Jack Woodward has been legal counsel for the Tsilhqot’in since the 1980s. He commented on today’s anniversary and what might happen next:
The next step is obvious to me, but perhaps that is because I am a lawyer who thinks constantly about the remedies that are available within the legal system. With Delgamuukw and Tsilhqot’in, and many other decisions, the courts have opened their doors to Aboriginal people to use the powerful tools found in Section 35 of the Constitution – Aboriginal title, Aboriginal rights and treaty rights. These are some of the most powerful tools known to our legal system. They are there to be used. I believe that the use of those tools is as full an answer as we can ever expect to the questions of decolonization. In the 20 years following Delgamuukw, Aboriginal people have been very restrained about the use of the courts to seek the available remedies.
According to Ron George’s new report, the governments have found even better ways to get cooperation for resource extraction and development: funding elected Band Council Chiefs to attend the Hereditary Chief feasts – where national business is done; and even funding the purchase of traditional positions within the Feast Hall. The government’s licensing bureau ensures that no Hereditary Chief or his family can avail themselves of their own natural wealth on the land base, by recognizing only the authority of offices which conform with Indian Act / Band Council modes of operation. This action is, in itself, the most fundamental exercise of bad faith on the part of Canadian governments – although the examples are many and chilling – in the legacy of Delgamuukw.
Those three syllables will resonate in the annals of Canadian history forever: dell-gah-MOOQU. And what will this name call to mind? That Al McEachern got paid. That Indigenous Peoples will never stop fighting for their right to exist as a people, even when the colonizer’s government ignores its Supreme Court. That Canadian indifference to law is a matter of global significance.

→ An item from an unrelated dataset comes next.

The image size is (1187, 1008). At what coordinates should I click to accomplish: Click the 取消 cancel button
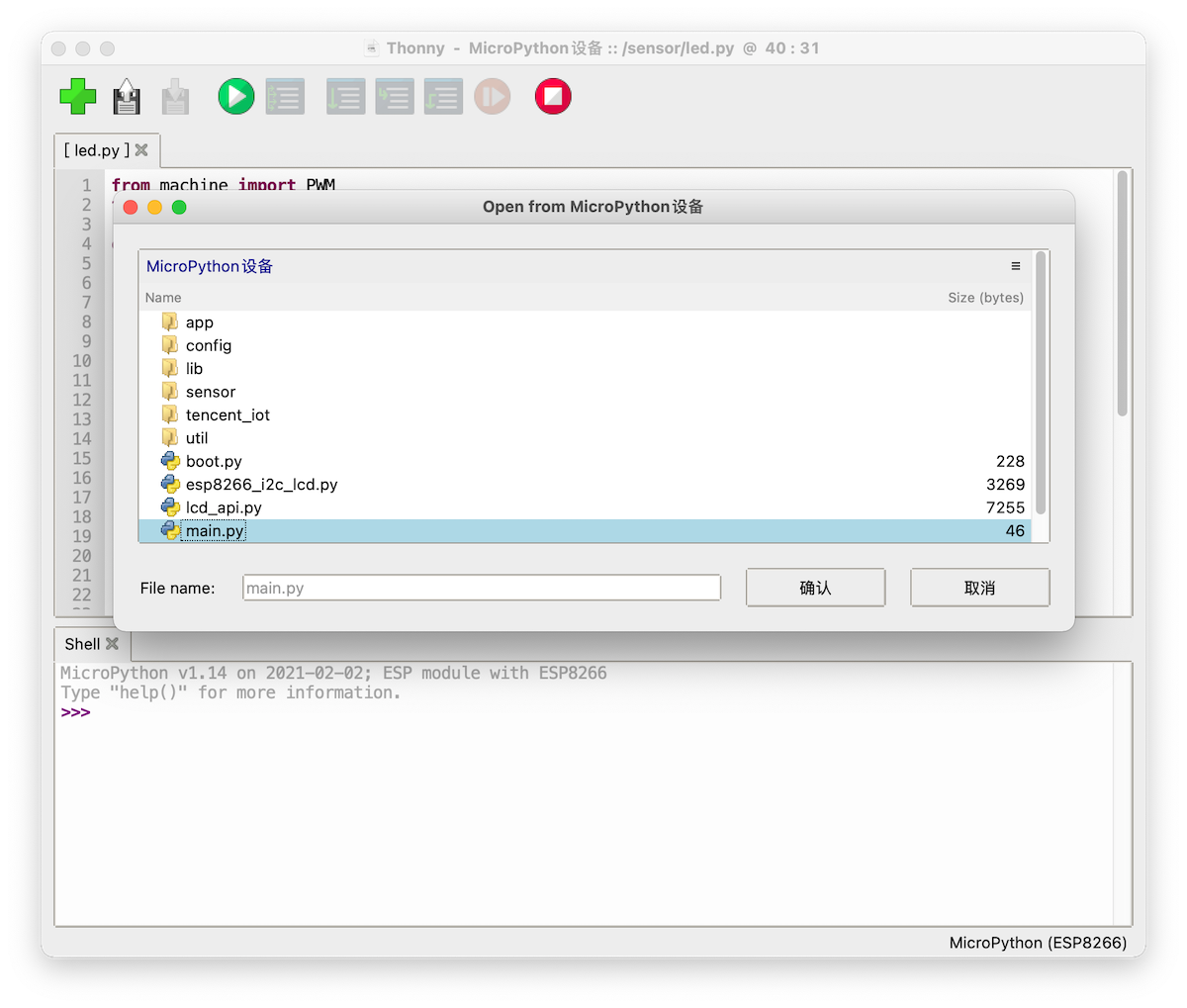[x=979, y=588]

In, YOU’VE GOT TO PADDLE YOUR OWN CANOE, Ron George notes the following legacy:
Although some people call the Indian Act an artificial barrier, Atna feels that barrier is very real and is manifested by these attitudes toward us when we ask questions they are unable to, or choose not to, answer. “At one traditional meeting, a chief told one of our family, ‘Well, you should be so fortunate that we allowed you back on reserve’. That was in a Wet’suwet’en traditional meeting. …the whole purpose of the court case was to address that and try to move it away…get away from that. We hang onto it. [our people] hang onto it because it’s a power base…and there’s authority that goes with it.” (Atna / Brian George)

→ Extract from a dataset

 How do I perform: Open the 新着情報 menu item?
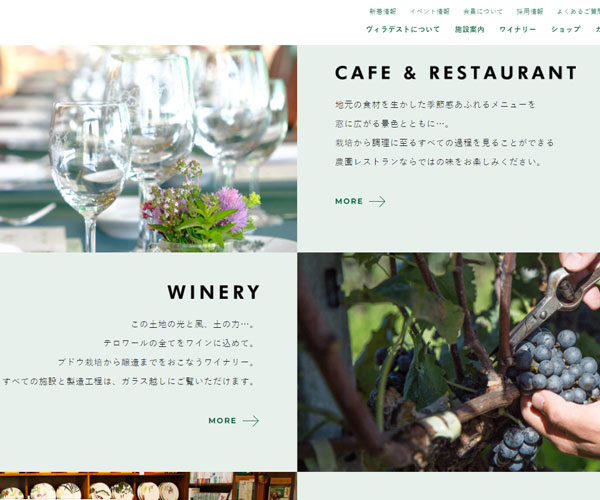click(383, 11)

The process may be working for other people, but that’s for them to say. … Lands and resources are being negotiated away, access to our traditional territories are diminishing through resource development, rights are taken away that are entrenched in the constitution and that are recognized in Delgamuukw-Gisdayway 1997. The rightful hereditary people who have rights and title to the land are not being consulted. Consulting with the wrong people is a fast track strategy to resource development, and a resource grab for the ‘sell-outs.’ We need to survive in the new economy and are by no means looking to stop progress, but it’s got to be done in a respectful manner so our kids and grandkids…..We have to survive. We survived thousands of years. We’re going to continue to survive. Well, we have to have a say in it. (Greg George)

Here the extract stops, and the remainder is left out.